Mexico: Weekend feeding – Alimento para Todos Backpack Program

Mexico City is the population and economic center of Mexico. However, many of its residents live below the poverty line. As of 2018, just over 25 percent of households in Mexico City were severely food insecure, and another 25 percent were mildly or moderately food insecure. Households facing food insecurity have less diverse diets and purchase more processed, calorie-dense foods instead of vegetables and fruits.

Mexico’s government runs a nationwide school breakfast program for approximately 95 percent of school-age children who are enrolled in school. On weekends, however, some students do not receive steady meals at home or must resort to eating unbalanced meals. These children return to school hungry, which causes school performance to suffer.

Alimento para Todos (APT), an urban food bank in Mexico City and a member of Bancos de Alimentos de México (the national network of food banks in Mexico), has provided food assistance for over 25 years. APT developed a program aimed at bridging the meal gap on weekends. The backpack program, which fills backpacks with healthy foods each weekend during the school year, aims to improve the nutrition status of children and empower them to do better in school and lead healthy lives.

The backpacks contain rice, beans, milk, canned tuna, fruits, and occasional treats like cookies and school supplies. The food in the backpacks provides approximately four meals for the child and three additional family members over the weekend. Over the 2018–19 school year, the backpack program fed 402 children and their families. The program was expanded in the 2019–20 school year to reach 452 children.

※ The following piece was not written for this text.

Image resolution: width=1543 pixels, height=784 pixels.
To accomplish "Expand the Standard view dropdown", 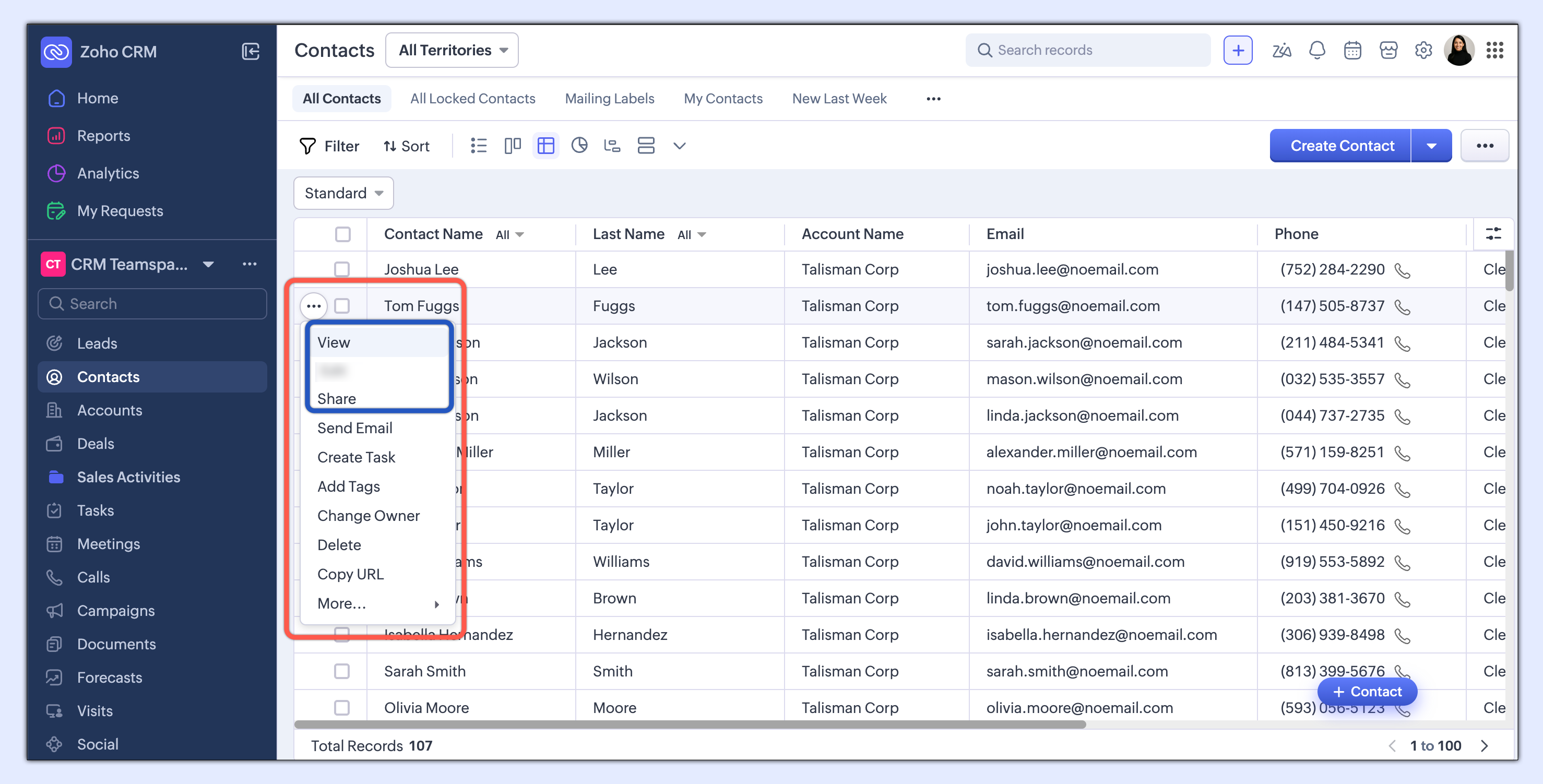I will pyautogui.click(x=343, y=193).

Over the 2018–19 school year, the Backpack Program fed 402 children and their families.

In addition to food packs, the program provides other benefits. The food bank conducts nutritional and health assessments for the children enrolled in the program to identify any child who might be nutritionally at risk and in need of special attention or follow-up. APT also provides 18 training sessions a year for parents, caretakers, children, and staff at beneficiary organizations on topics like nutrition, hygiene standards and proper food preparation, and the importance of physical activity.

Due to school closures during the COVID-19 pandemic, APT began working with community groups to distribute backpacks to the children and their families. APT provides backpacks to leaders of the community group and these leaders work with mothers and caretakers to distribute them to the families. APT has had to suspend all training sessions while quarantine and movement restrictions are in place.